Le juge Cyril Fox, le premier président de la convention nationale
Le juge Cyril Fox, le premier président de la convention nationale
Avec la permission de la Division des archives et collections spéciales (Collection J. R. Smallwood 075, photographie 5.05.271), bibliothèque Queen Elizabeth II, Memorial University of Newfoundland, St. John's, T.-N.-L.

Le mandat

Le mandat de la convention nationale consiste à examiner et à débattre… des bouleversements économiques et financiers survenus dans l'île depuis 1934, et sans faire abstraction des recettes élevées générées par les années de guerre, analyser la situation du dominion et formuler des recommandations aux autorités britanniques sur les différentes formes de gouvernement à proposer à la population dans un référendum.

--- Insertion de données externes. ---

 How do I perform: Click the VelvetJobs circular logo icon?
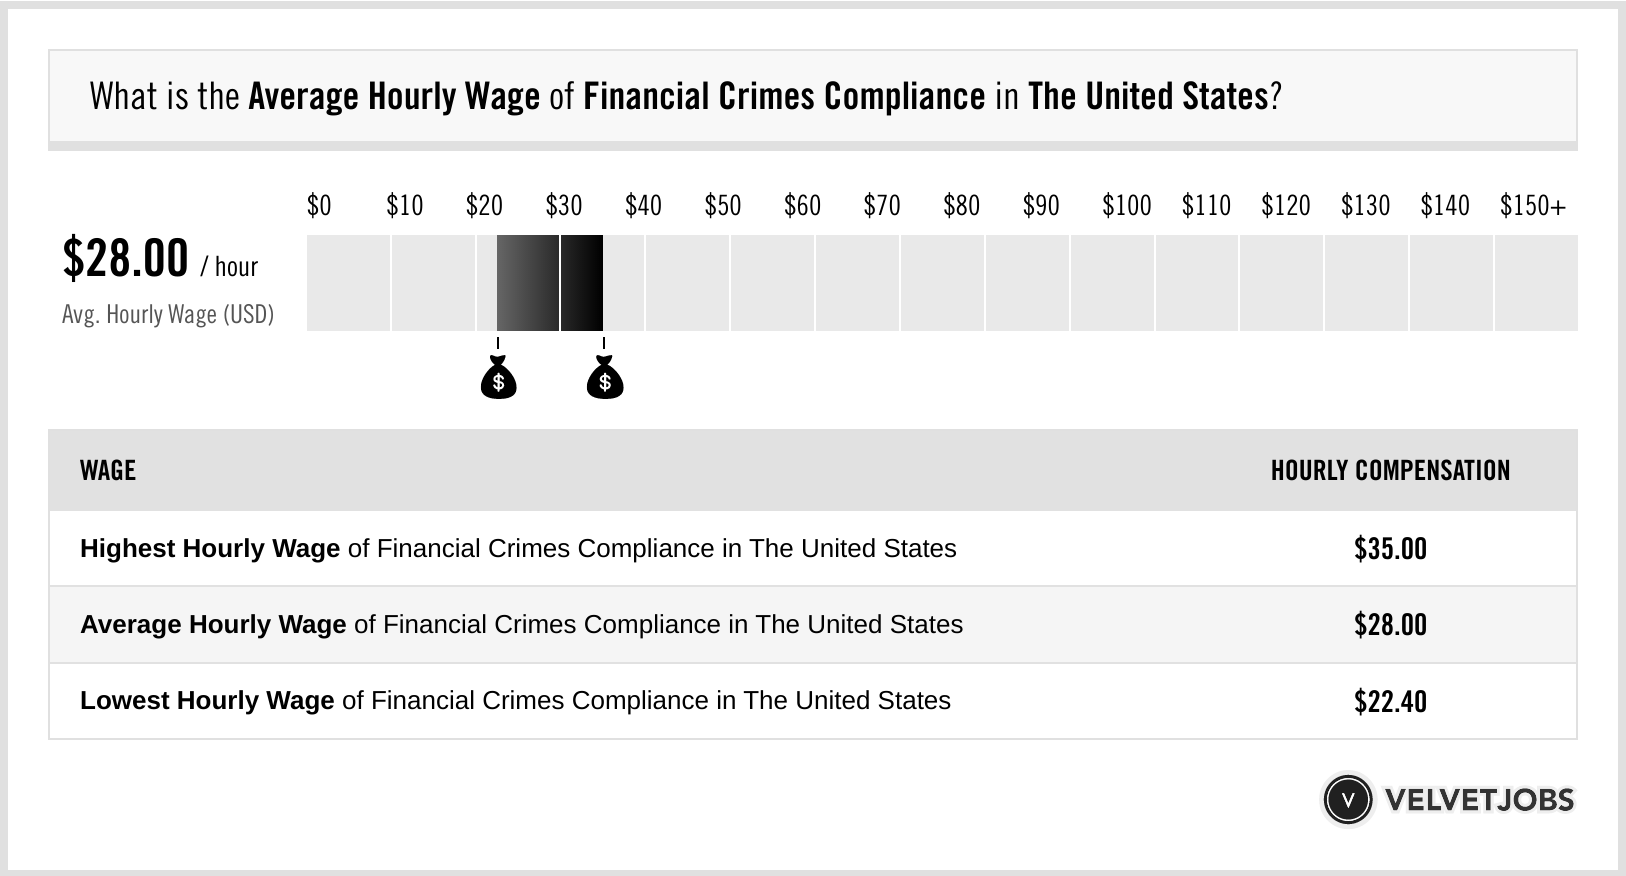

Limites des circonscriptions, 1946
Limites des circonscriptions, 1946
Les limites des circonscriptions de Terre-Neuve et du Labrador pour la convention nationale de 1946.
Selon les recherches effectuées par Matt Dwyer, dans le document The National Convention Act, 1946. Illustration de Duleepa Wijayawardhana.

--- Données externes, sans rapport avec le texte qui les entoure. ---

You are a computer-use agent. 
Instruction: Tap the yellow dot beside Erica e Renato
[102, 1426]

Dix comités sont chargés d'étudier toutes les facettes socio-économiques de la colonie. Ils déposent ensuite leur rapport respectif à la convention afin que ses membres en débattent et en adoptent les conclusions. Cette étape terminée, le comité des finances rédige un rapport d'ensemble sur la situation économique et financière du dominion et ses perspectives d'avenir, et ce, à partir des données tirées des rapports. Tous les débats sont radiodiffusés par VONF, la station de radio du gouvernement.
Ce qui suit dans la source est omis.